## INSTRUCTIONS TO FOLLOW
Every line of the records counts; transcribe each one exactly.

[Opening RECORDED INFORMATION section]

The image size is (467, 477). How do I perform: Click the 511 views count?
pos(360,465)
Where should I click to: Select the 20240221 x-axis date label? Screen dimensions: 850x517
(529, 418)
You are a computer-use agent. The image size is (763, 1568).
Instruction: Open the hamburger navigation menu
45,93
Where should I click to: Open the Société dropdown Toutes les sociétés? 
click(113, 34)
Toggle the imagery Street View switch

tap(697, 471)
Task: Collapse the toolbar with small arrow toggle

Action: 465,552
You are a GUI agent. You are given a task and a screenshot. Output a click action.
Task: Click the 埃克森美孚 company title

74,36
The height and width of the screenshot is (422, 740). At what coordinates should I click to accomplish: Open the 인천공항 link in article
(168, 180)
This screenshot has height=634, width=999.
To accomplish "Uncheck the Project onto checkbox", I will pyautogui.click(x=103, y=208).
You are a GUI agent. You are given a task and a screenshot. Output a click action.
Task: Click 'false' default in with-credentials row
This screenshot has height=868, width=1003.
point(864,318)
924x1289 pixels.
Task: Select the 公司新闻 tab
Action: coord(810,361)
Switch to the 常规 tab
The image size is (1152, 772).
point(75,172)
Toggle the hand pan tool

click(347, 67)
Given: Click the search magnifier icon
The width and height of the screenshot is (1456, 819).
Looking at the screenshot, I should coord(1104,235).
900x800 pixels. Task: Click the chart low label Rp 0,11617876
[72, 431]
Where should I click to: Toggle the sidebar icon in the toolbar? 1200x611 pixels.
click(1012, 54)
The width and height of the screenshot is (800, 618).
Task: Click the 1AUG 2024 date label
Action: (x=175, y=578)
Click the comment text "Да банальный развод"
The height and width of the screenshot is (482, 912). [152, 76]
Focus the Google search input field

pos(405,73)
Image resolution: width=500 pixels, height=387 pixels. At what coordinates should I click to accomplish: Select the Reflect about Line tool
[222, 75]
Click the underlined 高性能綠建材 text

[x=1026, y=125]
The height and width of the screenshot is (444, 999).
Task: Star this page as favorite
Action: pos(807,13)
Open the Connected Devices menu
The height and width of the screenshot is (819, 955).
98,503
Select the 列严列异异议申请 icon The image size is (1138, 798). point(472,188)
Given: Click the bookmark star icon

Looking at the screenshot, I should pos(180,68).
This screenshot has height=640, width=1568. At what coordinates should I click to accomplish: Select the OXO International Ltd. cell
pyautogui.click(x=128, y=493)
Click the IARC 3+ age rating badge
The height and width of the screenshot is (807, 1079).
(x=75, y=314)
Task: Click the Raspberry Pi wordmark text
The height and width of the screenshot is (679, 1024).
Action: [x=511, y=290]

[Closing RECORDED INFORMATION section]

## RESULT OF THIS TASK
The image size is (467, 477). How do I perform: Click the 511 views count?
pos(360,465)
Where should I click to: Select the 20240221 x-axis date label? Screen dimensions: 850x517
(529, 418)
You are a computer-use agent. The image size is (763, 1568).
Instruction: Open the hamburger navigation menu
45,93
Where should I click to: Open the Société dropdown Toutes les sociétés? 
click(113, 34)
Toggle the imagery Street View switch

tap(697, 471)
Task: Collapse the toolbar with small arrow toggle

Action: 465,552
You are a GUI agent. You are given a task and a screenshot. Output a click action.
Task: Click the 埃克森美孚 company title

74,36
The height and width of the screenshot is (422, 740). At what coordinates should I click to accomplish: Open the 인천공항 link in article
(168, 180)
This screenshot has height=634, width=999.
To accomplish "Uncheck the Project onto checkbox", I will pyautogui.click(x=103, y=208).
You are a GUI agent. You are given a task and a screenshot. Output a click action.
Task: Click 'false' default in with-credentials row
This screenshot has height=868, width=1003.
point(864,318)
924x1289 pixels.
Task: Select the 公司新闻 tab
Action: coord(810,361)
Switch to the 常规 tab
The image size is (1152, 772).
point(75,172)
Toggle the hand pan tool

click(347, 67)
Given: Click the search magnifier icon
The width and height of the screenshot is (1456, 819).
Looking at the screenshot, I should coord(1104,235).
900x800 pixels. Task: Click the chart low label Rp 0,11617876
[72, 431]
Where should I click to: Toggle the sidebar icon in the toolbar? 1200x611 pixels.
click(1012, 54)
The width and height of the screenshot is (800, 618).
Task: Click the 1AUG 2024 date label
Action: (x=175, y=578)
Click the comment text "Да банальный развод"
The height and width of the screenshot is (482, 912). [152, 76]
Focus the Google search input field

pos(405,73)
Image resolution: width=500 pixels, height=387 pixels. At what coordinates should I click to accomplish: Select the Reflect about Line tool
[222, 75]
Click the underlined 高性能綠建材 text

[x=1026, y=125]
The height and width of the screenshot is (444, 999).
Task: Star this page as favorite
Action: pos(807,13)
Open the Connected Devices menu
The height and width of the screenshot is (819, 955).
98,503
Select the 列严列异异议申请 icon The image size is (1138, 798). point(472,188)
Given: Click the bookmark star icon

Looking at the screenshot, I should pos(180,68).
This screenshot has height=640, width=1568. At what coordinates should I click to accomplish: Select the OXO International Ltd. cell
pyautogui.click(x=128, y=493)
Click the IARC 3+ age rating badge
The height and width of the screenshot is (807, 1079).
(x=75, y=314)
Task: Click the Raspberry Pi wordmark text
The height and width of the screenshot is (679, 1024).
Action: [x=511, y=290]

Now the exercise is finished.